2 Selecteer een optie:
• Als u het actieve spoor op de kaart wilt weergeven, selecteert u MENU > Bekijk kaart.
• Als u het hoogteprofiel van het actieve spoor wilt weergeven, selecteert u MENU > Hoogteprofiel.
Het actieve spoor opslaan
1 Selecteer Spoor in het hoofdmenu.
2 Selecteer een optie:
• Selecteer Sla op om het volledige spoor op te slaan.

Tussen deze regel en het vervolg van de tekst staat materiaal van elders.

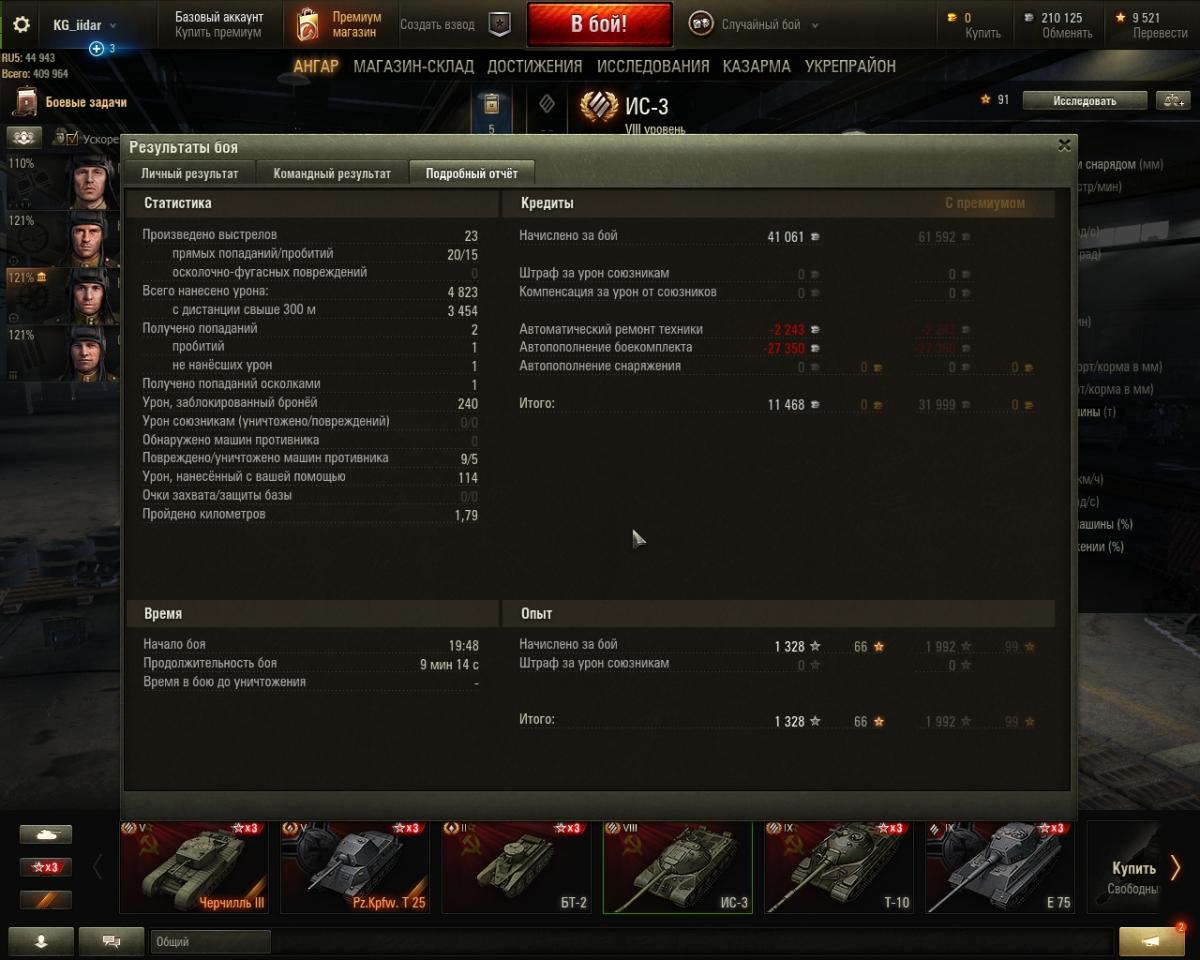Toggle the tank type carousel filter

[46, 834]
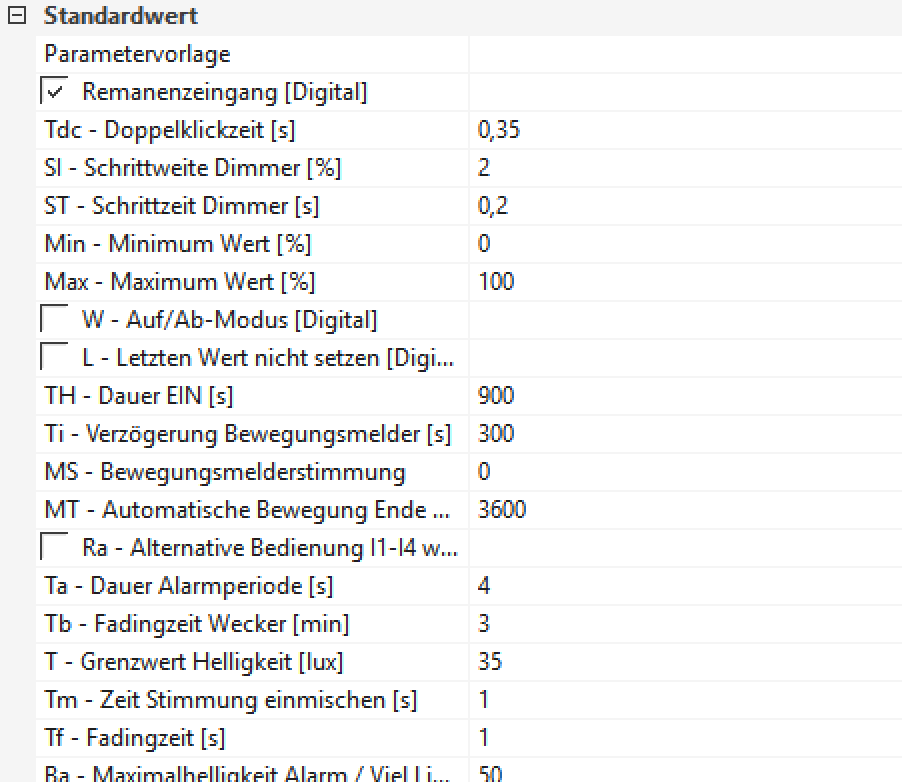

• Selecteer MENU > Draadloos ontvangen en selecteer een gedeelte.
Het actieve spoor wissen
Selecteer in het hoofdmenu Spoor > Actief > Wis.
Een spoor verwijderen
1 Selecteer Spoor in het hoofdmenu.
2 Selecteer een optie:
• Selecteer FIT.
• Selecteer GPX.
• Selecteer Archiveer.
3 Selecteer een spoor.
4 Selecteer MENU > Verwijder.
Navigeren met een opgeslagen spoor
1 Selecteer Spoor in het hoofdmenu.
2 Selecteer een optie:
• Selecteer FIT.
• Selecteer GPX.
• Selecteer Archiveer.
3 Selecteer een spoor.
4 Selecteer MENU > Navigeer.
5 Selecteer een optie:
• Selecteer Origineel om het oorspronkelijke spoor te navigeren.
• Selecteer Achteruit om het spoor terug te volgen.